Hello Joseph,
I have had experienced with Firms (From the Accounting/Management side) in Firms who purchase computers and lease or buy/leaseback.
The obvious advantage of purchasing equipment is that you own it and can use it well beyond its useful life. However, when you keep equipment too long, you may need to make large unplanned purchases if the older equipment fail unexpectedly. Does your Company the funds or access to capital when this happen?
The advantage of leasing is managing cash flow since you are simply paying rent and this may qualify as off balance sheet financing (Debt is not recorded on the balance sheet). If your Company's Debt is not a concern with your bank, I suggest looking at an Equipment Loan.
My experience with Larger Firms (over $200 million in Revenue) who lease Computers on a 3-4 year cycle is there will be a minimum 4-6 months overlap on when a new lease start and the old one end because you cannot leave your employees without a Computer.
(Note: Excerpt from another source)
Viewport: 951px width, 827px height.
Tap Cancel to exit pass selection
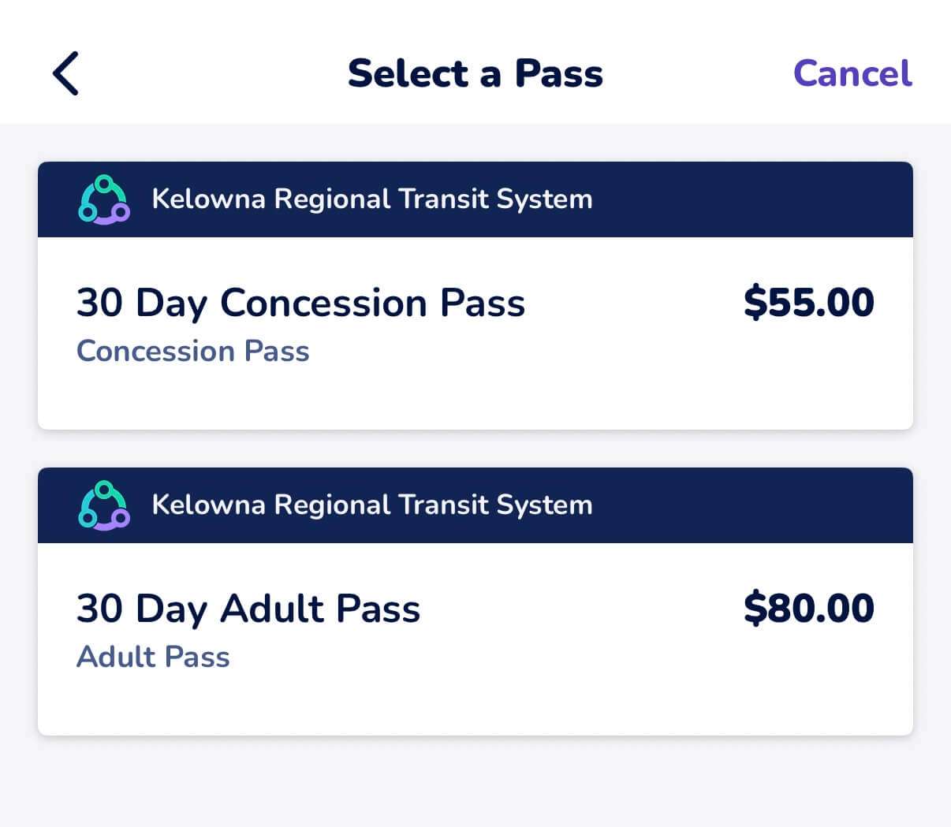852,73
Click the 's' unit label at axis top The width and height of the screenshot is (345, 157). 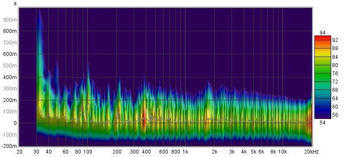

Internally, you will need 2-3 months on each end of the lease to get the computers setup and distributer on the front end and cleaned out and returned to the Leasing Company on the back end. Also, remember if you lease 50 computers, you need to return 50 computers in working condition. Ask yourself, How good is your asset tracking and systems (employees) to do this? Many IT departments will also cannibalize a non-working computer to fix other computers so you may be short when returning equipment.
In many instances, we would buy out the lease at the end because we are unable to retrieve all the Computers or the IT dept. did not have time to clean out the Computers before returning. The Leasing Company usually prefer the buyout because they do not want to deal with old equipment.
My suggestion is to only lease on a regular cycle if your Company have very strong Internal Policies and procedures in addition to a robust IT department.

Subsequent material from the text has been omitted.